If you can get something like SublimeText (or Atom?) running on your Windows box, @lookingsideways is right that you can get it halfway to an IDE. There are enough Ember-relevant plugins that I think it’s a good semi-IDE for now. And if/when you get ember-cli to cooperate, its HTMLbars and ES6 linters also do a lot of the code sniffing I used to love from Eclipse/etc.

I love my mouse (there, I said it). I love clicking, and buttons, and Finder, and typography and interaction design, but as a front end dev it can be depressing that I have to spend 80% of my day typing in a terminal when my goal is making something visually beautiful.

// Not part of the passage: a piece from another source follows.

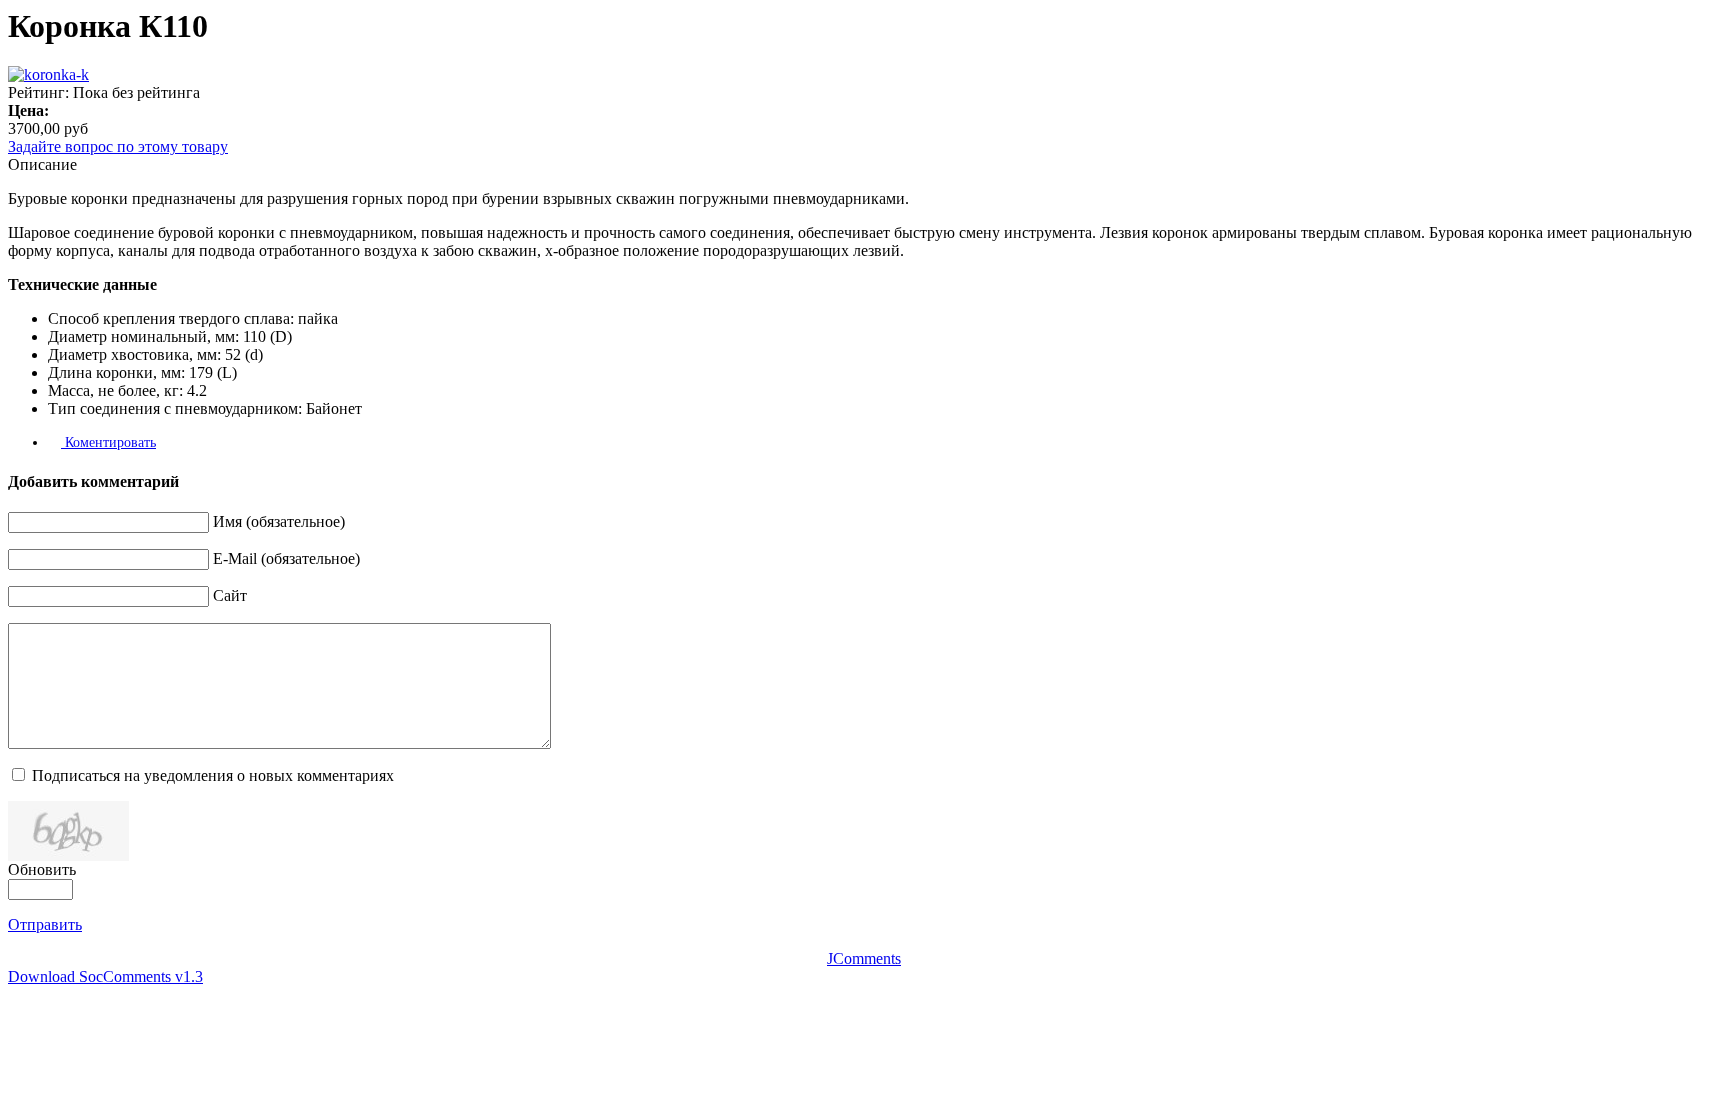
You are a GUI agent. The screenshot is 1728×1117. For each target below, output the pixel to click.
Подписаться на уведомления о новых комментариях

It feels like trying to draw a landscape in Photoshop with voice commands, and the disconnect between the tools and the goal can distract me from the goal, until we obsess more and more on process and less on usability or visual language.

For the people who prefer the terminal, JS tools and ember-cli are great!

For the people who prefer IDEs or clicking, I’m sorry and I feel your pain! But you should try tricking out Sublime or Atom or something else until Ember slows down enough for the IDE makers to support us.

@ramcat didn’t come in with a different perspective- he came saying he’d making software for a thousand years and that we’re all doing it wrong. We’re exceedingly nice to new folks, but he hasn’t been asking for help, he’s spent weeks talking about how insane it is that the community hasn’t been redesigned around his fringe case. I think folks have been pretty well-tempered about it, considering.

Except that’s pretty much what @ramcat said when I said that our tools don’t need to be easy enough for children, they need to be powerful enough for professionals.

As for this:

The amount of actual typing required by Ember CLI on a daily basis really stops at “ember s”, and maybe “bower update.” Everything else you can do using whatever method or tools you want to, including an IDE, a WYSIWYG, vim, whatever. It’s part of what makes this amount of pushback so baffling- CLI is pretty automagical and minimal if you want it to be.